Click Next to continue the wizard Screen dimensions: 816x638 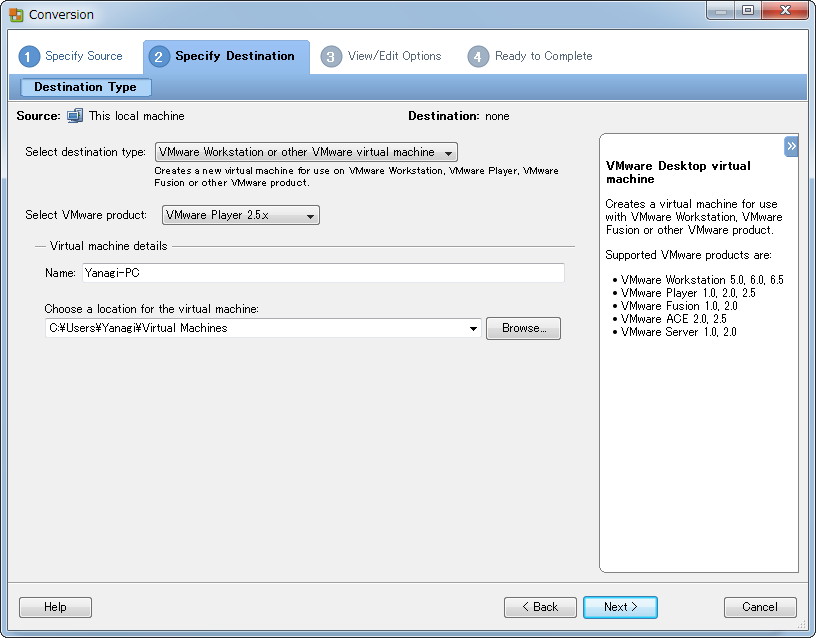[620, 607]
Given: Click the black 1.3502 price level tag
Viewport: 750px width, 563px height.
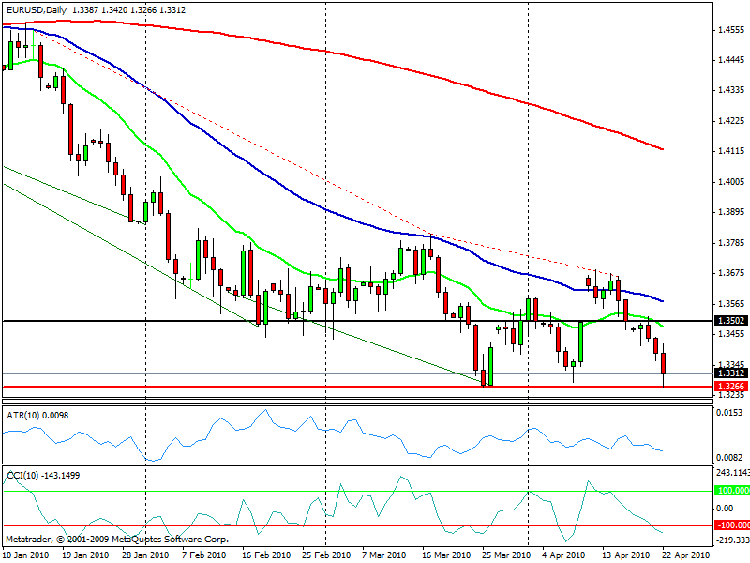Looking at the screenshot, I should [729, 320].
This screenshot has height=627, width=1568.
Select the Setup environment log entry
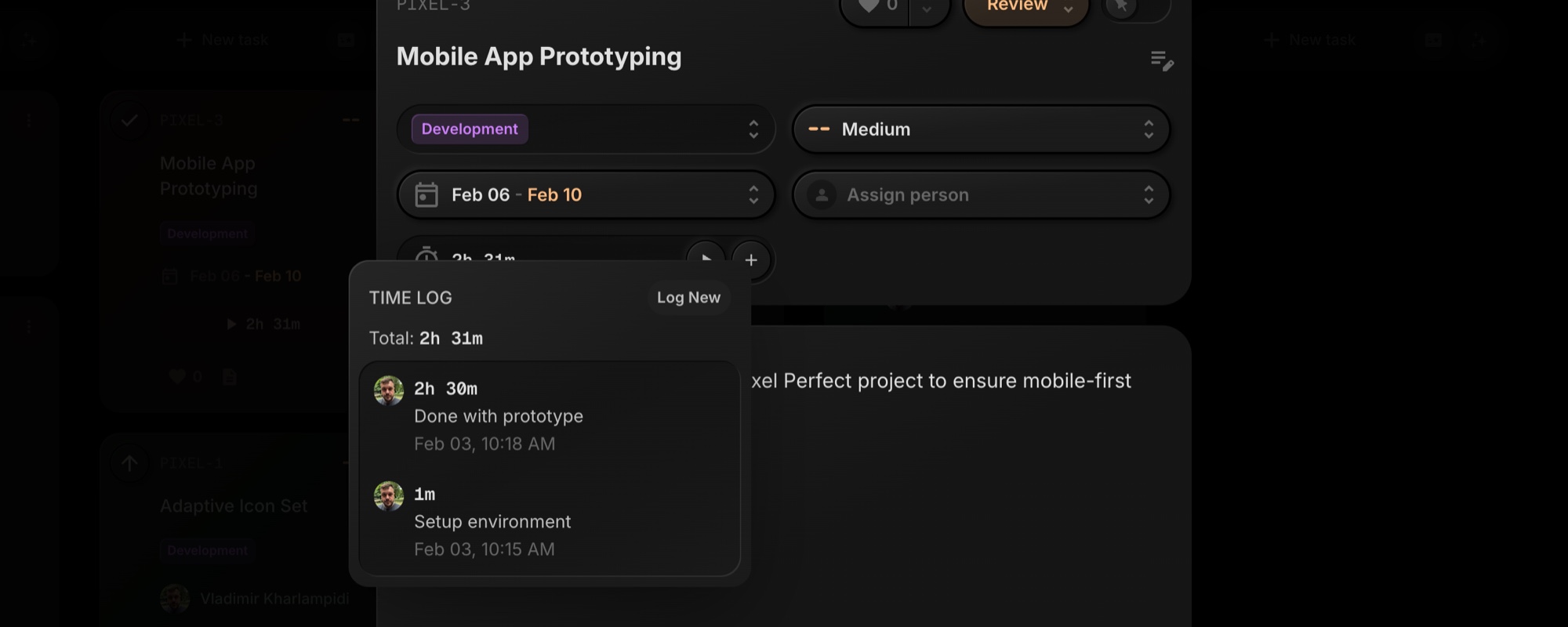pyautogui.click(x=549, y=522)
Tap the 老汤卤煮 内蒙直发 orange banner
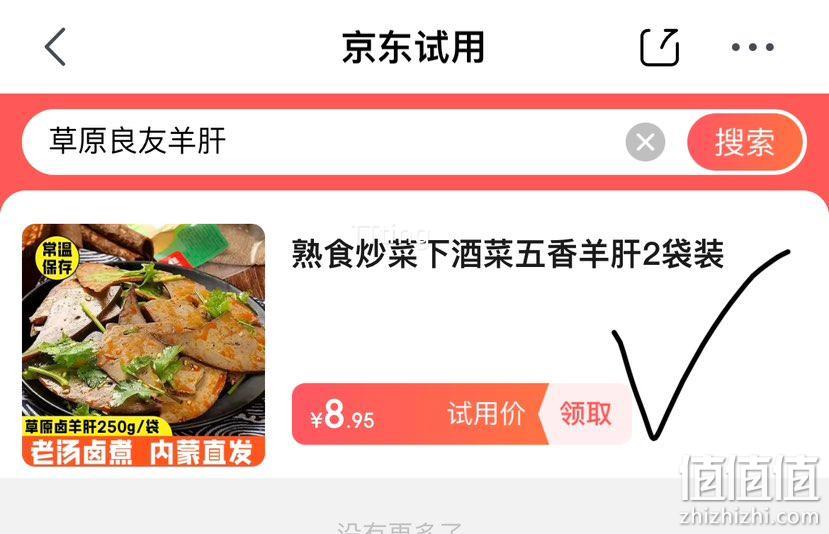Image resolution: width=829 pixels, height=534 pixels. click(143, 453)
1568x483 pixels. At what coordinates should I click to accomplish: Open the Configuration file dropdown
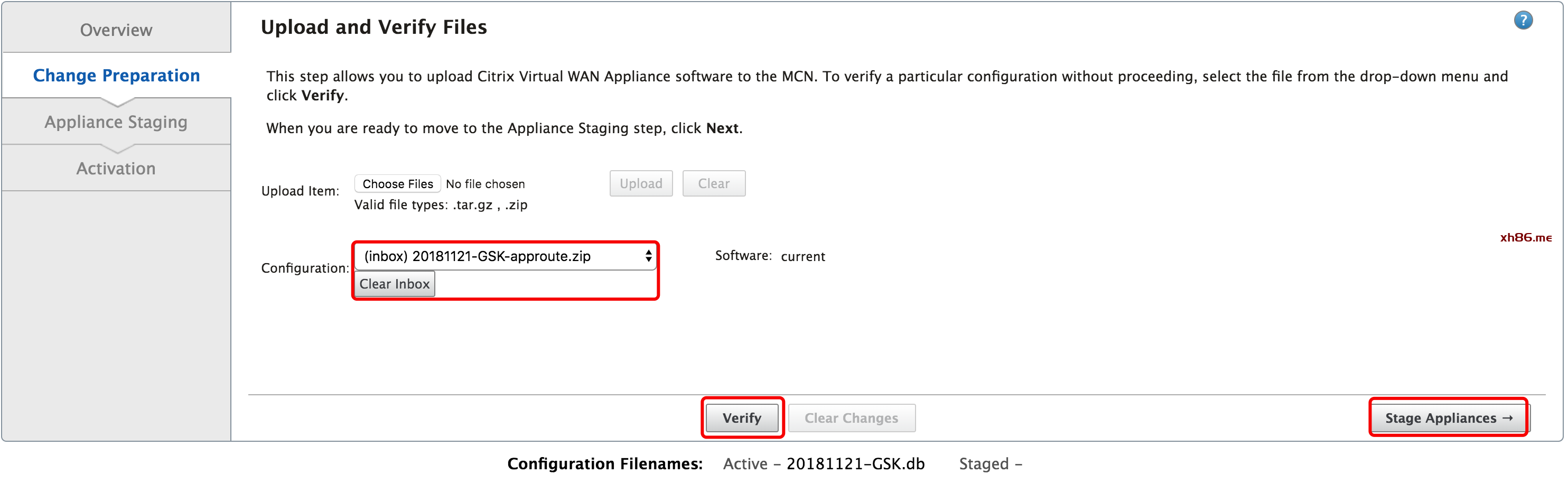pos(505,256)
════════════════
=== Your assignment ===
No pictures belong in the copy; quote exactly the lines from the line containing "This screenshot has height=627, width=1568." through the final line of the material, both ends included.

=== Expected answer ===
This screenshot has height=627, width=1568.
Select the Setup environment log entry
pyautogui.click(x=549, y=522)
Tap the 老汤卤煮 内蒙直发 orange banner
Image resolution: width=829 pixels, height=534 pixels. click(143, 453)
1568x483 pixels. At what coordinates should I click to accomplish: Open the Configuration file dropdown
pos(505,256)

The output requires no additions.